>> start Provided records
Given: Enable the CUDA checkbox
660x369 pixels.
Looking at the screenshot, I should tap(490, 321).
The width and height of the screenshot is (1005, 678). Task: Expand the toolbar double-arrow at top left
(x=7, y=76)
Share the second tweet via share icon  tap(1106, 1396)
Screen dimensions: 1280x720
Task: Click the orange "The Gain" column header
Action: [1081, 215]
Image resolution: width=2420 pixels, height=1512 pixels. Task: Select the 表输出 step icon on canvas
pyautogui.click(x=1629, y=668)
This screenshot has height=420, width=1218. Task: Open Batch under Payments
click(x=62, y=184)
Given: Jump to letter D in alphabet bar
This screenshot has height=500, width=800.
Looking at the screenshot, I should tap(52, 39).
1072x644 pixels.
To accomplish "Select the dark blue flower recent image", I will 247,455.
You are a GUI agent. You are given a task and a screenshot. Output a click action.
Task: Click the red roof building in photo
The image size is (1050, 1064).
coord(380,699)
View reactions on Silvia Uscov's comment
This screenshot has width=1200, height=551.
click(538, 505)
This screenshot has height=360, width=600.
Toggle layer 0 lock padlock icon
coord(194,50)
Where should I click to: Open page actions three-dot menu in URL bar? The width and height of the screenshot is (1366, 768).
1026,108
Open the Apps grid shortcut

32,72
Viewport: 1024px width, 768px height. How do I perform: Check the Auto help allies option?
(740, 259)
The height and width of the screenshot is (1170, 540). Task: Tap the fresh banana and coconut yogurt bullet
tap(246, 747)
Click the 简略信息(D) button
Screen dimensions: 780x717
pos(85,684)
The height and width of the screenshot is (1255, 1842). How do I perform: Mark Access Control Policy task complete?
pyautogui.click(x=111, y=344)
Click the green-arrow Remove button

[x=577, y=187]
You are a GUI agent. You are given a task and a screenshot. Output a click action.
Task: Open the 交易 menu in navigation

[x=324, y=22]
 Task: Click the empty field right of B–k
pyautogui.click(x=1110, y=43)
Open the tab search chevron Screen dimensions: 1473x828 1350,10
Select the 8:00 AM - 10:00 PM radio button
>> end Provided records
• Problem to solve
Copy out all of the data above line for line, changing nothing.

• Result of the task
Given: Enable the CUDA checkbox
660x369 pixels.
Looking at the screenshot, I should tap(490, 321).
The width and height of the screenshot is (1005, 678). Task: Expand the toolbar double-arrow at top left
(x=7, y=76)
Share the second tweet via share icon  tap(1106, 1396)
Screen dimensions: 1280x720
Task: Click the orange "The Gain" column header
Action: [1081, 215]
Image resolution: width=2420 pixels, height=1512 pixels. Task: Select the 表输出 step icon on canvas
pyautogui.click(x=1629, y=668)
This screenshot has height=420, width=1218. Task: Open Batch under Payments
click(x=62, y=184)
Given: Jump to letter D in alphabet bar
This screenshot has height=500, width=800.
Looking at the screenshot, I should tap(52, 39).
1072x644 pixels.
To accomplish "Select the dark blue flower recent image", I will 247,455.
You are a GUI agent. You are given a task and a screenshot. Output a click action.
Task: Click the red roof building in photo
The image size is (1050, 1064).
coord(380,699)
View reactions on Silvia Uscov's comment
This screenshot has width=1200, height=551.
click(538, 505)
This screenshot has height=360, width=600.
Toggle layer 0 lock padlock icon
coord(194,50)
Where should I click to: Open page actions three-dot menu in URL bar? The width and height of the screenshot is (1366, 768).
1026,108
Open the Apps grid shortcut

32,72
Viewport: 1024px width, 768px height. How do I perform: Check the Auto help allies option?
(740, 259)
The height and width of the screenshot is (1170, 540). Task: Tap the fresh banana and coconut yogurt bullet
tap(246, 747)
Click the 简略信息(D) button
Screen dimensions: 780x717
pos(85,684)
The height and width of the screenshot is (1255, 1842). How do I perform: Mark Access Control Policy task complete?
pyautogui.click(x=111, y=344)
Click the green-arrow Remove button

[x=577, y=187]
You are a GUI agent. You are given a task and a screenshot. Output a click action.
Task: Open the 交易 menu in navigation

[x=324, y=22]
 Task: Click the empty field right of B–k
pyautogui.click(x=1110, y=43)
Open the tab search chevron Screen dimensions: 1473x828 1350,10
Select the 8:00 AM - 10:00 PM radio button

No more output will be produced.